AI Project – Research Projects

👉 My AI learning path — On-processing: AIO Project


🧠 Research Projects

📰 1. News Article Topic Classification (NLP)

Dataset: arXiv abstracts (5 classes: astro-ph, cond-mat, cs, math, physics)

Goal: Build an extensible NLP pipeline for topic classification.

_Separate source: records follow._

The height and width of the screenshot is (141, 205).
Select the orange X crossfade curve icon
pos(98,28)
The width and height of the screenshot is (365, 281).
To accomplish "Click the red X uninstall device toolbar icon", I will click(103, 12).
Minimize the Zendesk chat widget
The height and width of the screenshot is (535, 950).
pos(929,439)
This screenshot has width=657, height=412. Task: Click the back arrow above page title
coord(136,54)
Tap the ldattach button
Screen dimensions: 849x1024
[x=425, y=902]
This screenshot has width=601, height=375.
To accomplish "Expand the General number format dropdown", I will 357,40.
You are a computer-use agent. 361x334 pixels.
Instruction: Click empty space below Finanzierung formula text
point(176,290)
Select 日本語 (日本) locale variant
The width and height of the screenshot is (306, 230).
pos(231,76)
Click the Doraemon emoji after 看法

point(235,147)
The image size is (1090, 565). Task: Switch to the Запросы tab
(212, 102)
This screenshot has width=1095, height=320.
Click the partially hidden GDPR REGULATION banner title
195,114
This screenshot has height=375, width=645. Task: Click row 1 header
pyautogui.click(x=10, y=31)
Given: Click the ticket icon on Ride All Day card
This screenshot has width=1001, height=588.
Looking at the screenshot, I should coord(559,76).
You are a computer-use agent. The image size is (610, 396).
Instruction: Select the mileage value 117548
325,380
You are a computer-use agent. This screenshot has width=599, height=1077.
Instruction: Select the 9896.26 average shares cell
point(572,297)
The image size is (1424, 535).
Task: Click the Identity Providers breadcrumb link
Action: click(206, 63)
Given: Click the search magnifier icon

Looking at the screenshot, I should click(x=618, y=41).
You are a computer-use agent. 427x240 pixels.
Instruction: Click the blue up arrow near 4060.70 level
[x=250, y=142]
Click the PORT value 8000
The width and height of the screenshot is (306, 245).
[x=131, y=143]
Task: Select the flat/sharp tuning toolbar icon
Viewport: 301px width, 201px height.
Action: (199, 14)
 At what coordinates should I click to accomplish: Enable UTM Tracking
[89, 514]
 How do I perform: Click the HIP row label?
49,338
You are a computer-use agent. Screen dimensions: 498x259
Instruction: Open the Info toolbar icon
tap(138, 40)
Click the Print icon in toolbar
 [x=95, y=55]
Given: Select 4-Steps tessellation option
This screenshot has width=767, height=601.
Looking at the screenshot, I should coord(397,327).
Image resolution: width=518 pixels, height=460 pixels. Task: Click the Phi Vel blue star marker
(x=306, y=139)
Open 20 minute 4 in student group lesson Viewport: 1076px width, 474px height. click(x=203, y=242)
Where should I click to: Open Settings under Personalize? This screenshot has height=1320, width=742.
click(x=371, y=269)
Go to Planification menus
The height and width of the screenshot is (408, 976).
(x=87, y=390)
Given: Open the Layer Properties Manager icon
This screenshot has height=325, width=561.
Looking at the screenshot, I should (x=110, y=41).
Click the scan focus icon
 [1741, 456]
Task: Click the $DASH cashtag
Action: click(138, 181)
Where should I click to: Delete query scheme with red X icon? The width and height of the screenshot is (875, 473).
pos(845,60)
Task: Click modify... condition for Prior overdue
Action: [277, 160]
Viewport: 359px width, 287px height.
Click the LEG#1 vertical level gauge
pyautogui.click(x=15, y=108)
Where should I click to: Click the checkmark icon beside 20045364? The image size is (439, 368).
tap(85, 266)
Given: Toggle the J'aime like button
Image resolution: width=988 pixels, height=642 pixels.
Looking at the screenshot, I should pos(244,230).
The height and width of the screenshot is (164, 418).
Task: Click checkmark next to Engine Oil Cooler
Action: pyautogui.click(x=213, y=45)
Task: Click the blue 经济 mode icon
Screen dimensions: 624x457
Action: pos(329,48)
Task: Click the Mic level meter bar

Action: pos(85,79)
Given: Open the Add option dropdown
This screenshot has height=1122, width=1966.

  • Compared BoW / TF-IDF / Sentence Embeddings (+ LSA / Faiss)
  • Evaluated across KNN, Decision Tree, Naive Bayes, Logistic Regression, SVM, Random Forest, AdaBoost, Gradient Boost, Stacking
  • Applied advanced preprocessing (lemmatization, stopword removal), data augmentation & imbalance handling (back-translation, synonyms, SMOTE/ADASYN, class weights)
  • Evaluated with Accuracy, macro-F1, ROC-AUC, Confusion Matrix
  • Deployed a Streamlit app for EDA, training, and live prediction with word-level explanations (LR/NB)
  • Modular codebase (OOP), uv for package management, ruff for linting

🏠 2. House Price Prediction (Advanced Regression Techniques)

Dataset: Kaggle - Advanced Regression Techniques.

Goal: Build a reproducible ML pipeline for regression on structured tabular data.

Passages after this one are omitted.